The fact of her pursuit, he said, was an "aggravating factor" as he examined the possibilities of making discounts for the length of her prison sentence. The second factor was her decision to "seek out and use a weapon", which indicated a premeditated act. Thirdly, she attacked Carly's head, "the most vulnerable part of the body".
It was really quite a long list of aggravating factors. Justice Wylie also counted the fact that Browne concealed the weapon behind her back, committed the murder in front of children, and did not stop to offer assistance. The very notion that Browne might have considered doing that was just about the most far-fetched thing heard in the entire case. She didn't pause for a millionth of a second to do anything that resembled the right thing.

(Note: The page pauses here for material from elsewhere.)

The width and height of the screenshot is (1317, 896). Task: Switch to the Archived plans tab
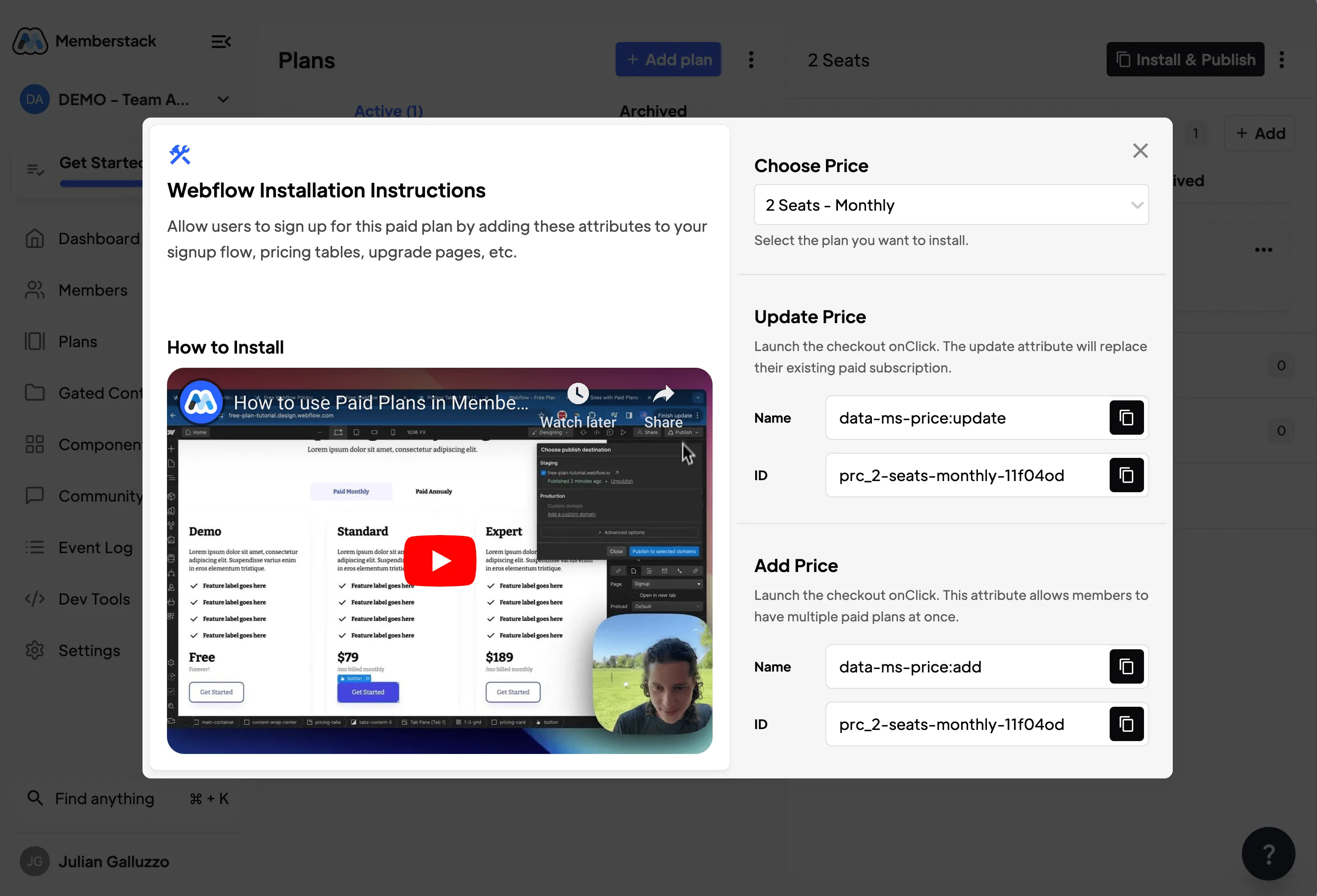pos(653,110)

"You have yet to take full responsibility," said Justice Wylie. "You still seek to shift the blame." He meant her spiteful comments about the behaviour of other guests at the party that Saturday afternoon last spring. They had nothing to do with what happened. The killing - swift, stupid, vicious - was at Browne's hands.
Damage like that goes on and on and on. Carly's children sleep with weapons beside their bed. Browne is also a mother; her partner has said that he'll stand by her, and raise the kids. She hung her head and wept during the victim statements read out by Carly's parents. Dyhrberg said, "She is genuinely aware of what she has done, and acknowledges the harm she has caused ... Reading the victim impact statements have really brought that home."
Carly Stewart's friends and family gathered outside the High Court after sentencing and said their goodbyes. They'll see each other again in a few weeks at the unveiling of Carly's headstone. The last I saw of Anna Browne was just before she was led away. Tall, with her long hair tossed to the left of a striking, clever face, she was a picture of misery and shame.